Given passage |
= = = = =

The tweet—from the US. Surgeon General Jerome Adams, MD—that started it all!
My visceral reaction was best summed up by the red-faced angry emoji. You see, I travel the country talking to groups about what life with diabetes is like. On multiple occasions, during events on the road, someone in attendance inevitably asks a question that infers that I was diagnosed with diabetes because I’m overweight.
This, of course, is a misnomer: I was diagnosed with type 1 diabetes during my youth and I would’ve been diagnosed whether I’d been 90 pounds or 290 pounds. It was just a crappy genetic roll of the dice I was on the wrong end of.
Happens to many people. But—and I’m assuming here—most don’t have to navigate their plight while being told (from audience members, sure, but also friends, the media, and, of course, the Twittersphere) that, in essence, they were responsible for creating the disease.

= = = = =

Information |
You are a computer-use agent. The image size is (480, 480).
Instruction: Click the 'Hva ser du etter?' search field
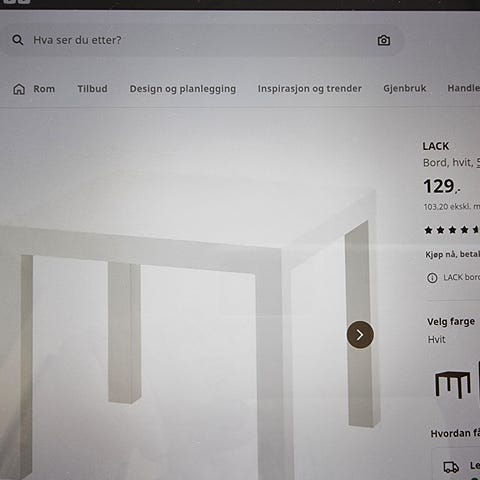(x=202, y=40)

= = = = =

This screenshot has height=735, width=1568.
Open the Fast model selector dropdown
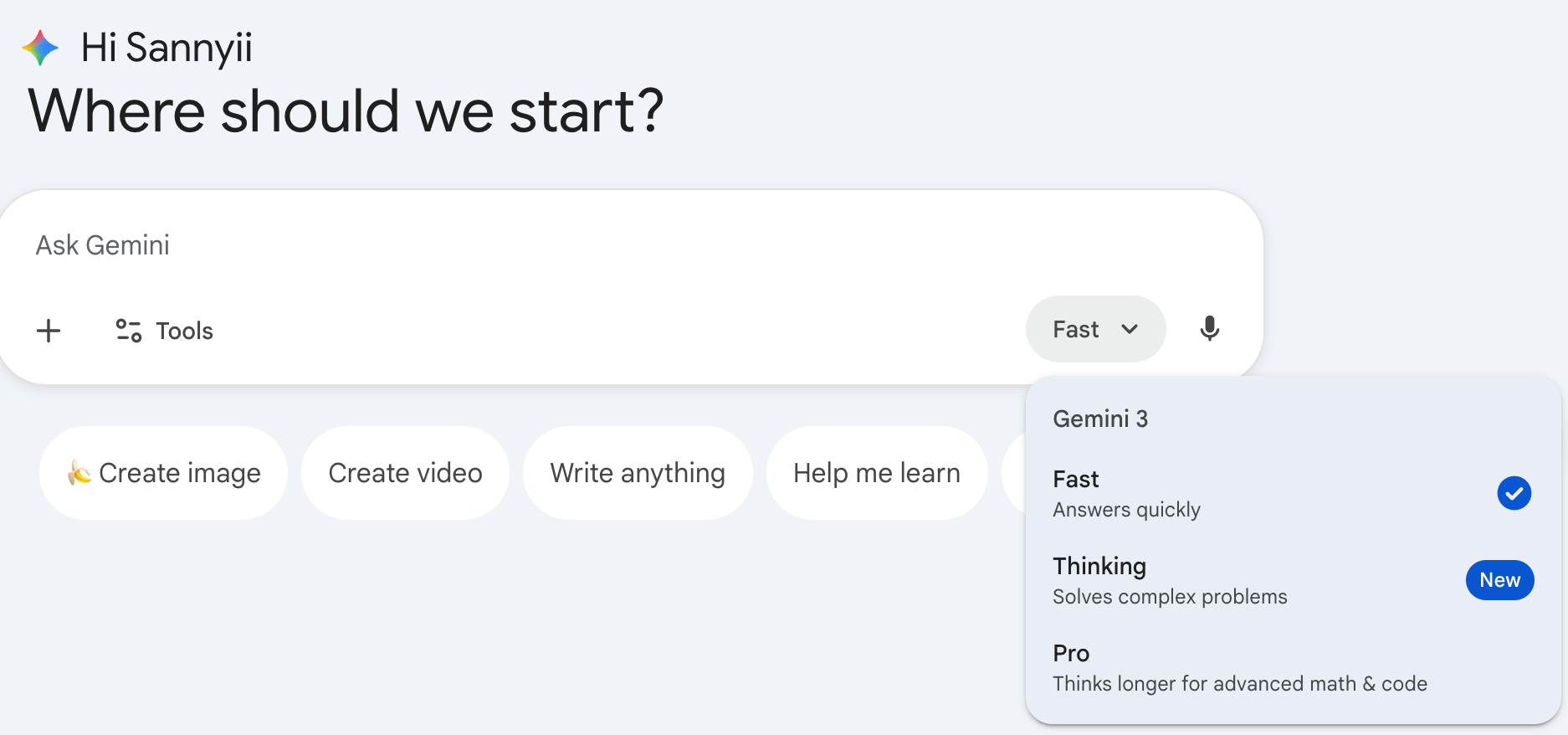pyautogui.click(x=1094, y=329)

= = = = =

Task item A |
List every source the diabetes passage names from which people with the disease are told they caused it.
Task item B |
Print the part of the diabetes passage that begins at the words "This, of course, is" and stops after the words "wrong end of.".

Answer box A |
audience members, friends, the media, the Twittersphere

Answer box B |
This, of course, is a misnomer: I was diagnosed with type 1 diabetes during my youth and I would’ve been diagnosed whether I’d been 90 pounds or 290 pounds. It was just a crappy genetic roll of the dice I was on the wrong end of.